Supplied information START

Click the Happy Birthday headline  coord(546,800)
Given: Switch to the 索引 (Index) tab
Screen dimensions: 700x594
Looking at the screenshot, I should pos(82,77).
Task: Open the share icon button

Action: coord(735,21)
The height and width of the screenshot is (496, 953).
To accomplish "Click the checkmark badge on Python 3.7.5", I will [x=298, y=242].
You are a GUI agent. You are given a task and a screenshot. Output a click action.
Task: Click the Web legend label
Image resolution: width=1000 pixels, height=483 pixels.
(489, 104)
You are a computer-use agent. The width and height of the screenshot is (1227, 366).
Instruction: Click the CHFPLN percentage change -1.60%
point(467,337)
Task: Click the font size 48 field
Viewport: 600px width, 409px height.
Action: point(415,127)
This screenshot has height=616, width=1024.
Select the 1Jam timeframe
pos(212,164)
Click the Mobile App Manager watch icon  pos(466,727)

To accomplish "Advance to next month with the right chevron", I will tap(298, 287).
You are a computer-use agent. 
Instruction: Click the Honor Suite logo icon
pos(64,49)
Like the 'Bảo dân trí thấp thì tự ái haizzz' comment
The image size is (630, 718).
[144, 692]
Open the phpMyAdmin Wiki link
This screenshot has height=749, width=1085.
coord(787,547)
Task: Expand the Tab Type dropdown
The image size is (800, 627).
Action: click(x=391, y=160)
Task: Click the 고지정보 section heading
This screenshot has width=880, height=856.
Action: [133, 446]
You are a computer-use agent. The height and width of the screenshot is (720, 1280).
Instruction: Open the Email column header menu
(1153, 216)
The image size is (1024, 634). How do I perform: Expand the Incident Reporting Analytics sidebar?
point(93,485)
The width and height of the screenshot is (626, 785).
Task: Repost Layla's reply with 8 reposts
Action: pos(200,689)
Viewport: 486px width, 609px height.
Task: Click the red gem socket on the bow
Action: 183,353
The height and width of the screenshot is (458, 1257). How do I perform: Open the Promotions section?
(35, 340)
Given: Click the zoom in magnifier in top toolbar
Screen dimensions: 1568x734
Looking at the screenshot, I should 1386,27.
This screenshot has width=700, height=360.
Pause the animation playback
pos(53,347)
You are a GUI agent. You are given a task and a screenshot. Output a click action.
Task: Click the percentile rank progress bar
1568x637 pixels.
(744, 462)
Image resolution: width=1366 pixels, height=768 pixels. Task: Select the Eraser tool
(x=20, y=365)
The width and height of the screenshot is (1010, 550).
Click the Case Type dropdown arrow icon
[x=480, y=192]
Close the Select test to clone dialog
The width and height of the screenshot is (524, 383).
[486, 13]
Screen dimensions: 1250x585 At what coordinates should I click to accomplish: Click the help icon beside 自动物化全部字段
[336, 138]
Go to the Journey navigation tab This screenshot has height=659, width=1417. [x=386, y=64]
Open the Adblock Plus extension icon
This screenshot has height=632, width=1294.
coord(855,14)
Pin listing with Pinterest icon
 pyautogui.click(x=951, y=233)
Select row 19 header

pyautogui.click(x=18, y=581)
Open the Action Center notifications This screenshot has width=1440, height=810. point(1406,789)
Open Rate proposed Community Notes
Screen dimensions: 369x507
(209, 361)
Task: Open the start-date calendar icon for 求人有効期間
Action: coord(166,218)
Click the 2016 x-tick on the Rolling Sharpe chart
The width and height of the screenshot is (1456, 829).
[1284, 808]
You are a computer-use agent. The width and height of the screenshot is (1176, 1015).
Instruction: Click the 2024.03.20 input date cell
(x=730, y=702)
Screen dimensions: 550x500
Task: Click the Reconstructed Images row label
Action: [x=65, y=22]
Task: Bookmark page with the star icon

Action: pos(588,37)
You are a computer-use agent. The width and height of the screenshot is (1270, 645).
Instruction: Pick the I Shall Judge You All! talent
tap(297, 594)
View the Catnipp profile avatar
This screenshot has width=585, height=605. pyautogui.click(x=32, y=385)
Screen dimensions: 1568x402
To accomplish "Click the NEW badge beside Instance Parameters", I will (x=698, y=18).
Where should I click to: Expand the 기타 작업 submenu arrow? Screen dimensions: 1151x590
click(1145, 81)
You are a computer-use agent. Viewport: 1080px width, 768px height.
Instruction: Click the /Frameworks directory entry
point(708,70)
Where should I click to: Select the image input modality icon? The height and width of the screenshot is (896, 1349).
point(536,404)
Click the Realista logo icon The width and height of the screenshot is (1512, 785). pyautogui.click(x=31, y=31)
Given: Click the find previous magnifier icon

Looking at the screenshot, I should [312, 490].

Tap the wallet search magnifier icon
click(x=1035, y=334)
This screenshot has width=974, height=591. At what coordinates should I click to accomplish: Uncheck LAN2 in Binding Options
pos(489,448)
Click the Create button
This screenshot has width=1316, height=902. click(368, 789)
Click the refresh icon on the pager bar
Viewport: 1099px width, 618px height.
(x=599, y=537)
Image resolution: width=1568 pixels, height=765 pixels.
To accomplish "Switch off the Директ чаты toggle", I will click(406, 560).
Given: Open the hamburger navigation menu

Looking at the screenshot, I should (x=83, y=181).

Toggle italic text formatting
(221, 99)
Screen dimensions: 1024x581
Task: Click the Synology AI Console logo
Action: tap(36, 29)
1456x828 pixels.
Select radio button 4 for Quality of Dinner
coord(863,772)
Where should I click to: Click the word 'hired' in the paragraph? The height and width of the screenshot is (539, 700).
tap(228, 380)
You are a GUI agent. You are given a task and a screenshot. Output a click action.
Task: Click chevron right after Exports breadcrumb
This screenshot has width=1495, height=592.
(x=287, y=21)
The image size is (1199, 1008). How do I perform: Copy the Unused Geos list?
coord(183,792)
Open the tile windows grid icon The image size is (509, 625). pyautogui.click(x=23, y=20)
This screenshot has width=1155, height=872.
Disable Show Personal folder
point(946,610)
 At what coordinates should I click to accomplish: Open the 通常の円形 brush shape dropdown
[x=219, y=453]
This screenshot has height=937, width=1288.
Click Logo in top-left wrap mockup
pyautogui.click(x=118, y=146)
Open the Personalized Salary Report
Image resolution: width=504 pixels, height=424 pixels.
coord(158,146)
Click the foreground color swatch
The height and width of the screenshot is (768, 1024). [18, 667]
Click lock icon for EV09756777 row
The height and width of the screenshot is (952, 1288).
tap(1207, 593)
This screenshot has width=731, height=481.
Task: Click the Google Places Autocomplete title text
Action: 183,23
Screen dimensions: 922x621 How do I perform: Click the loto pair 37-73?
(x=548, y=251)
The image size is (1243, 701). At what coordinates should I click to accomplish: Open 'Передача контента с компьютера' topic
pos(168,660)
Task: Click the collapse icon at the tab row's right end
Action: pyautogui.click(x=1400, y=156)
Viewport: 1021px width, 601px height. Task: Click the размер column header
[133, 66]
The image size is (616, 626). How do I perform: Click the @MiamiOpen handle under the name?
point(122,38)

Supplied information END

Scan the entries above for the string "computer", and copy every line where it turns up.

You are a computer-use agent. The width and height of the screenshot is (1227, 366).
You are a computer-use agent. 
You are a computer-use agent. The height and width of the screenshot is (720, 1280).
You are a computer-use agent. The width and height of the screenshot is (1176, 1015).
You are a computer-use agent. The width and height of the screenshot is (1270, 645).
You are a computer-use agent. Viewport: 1080px width, 768px height.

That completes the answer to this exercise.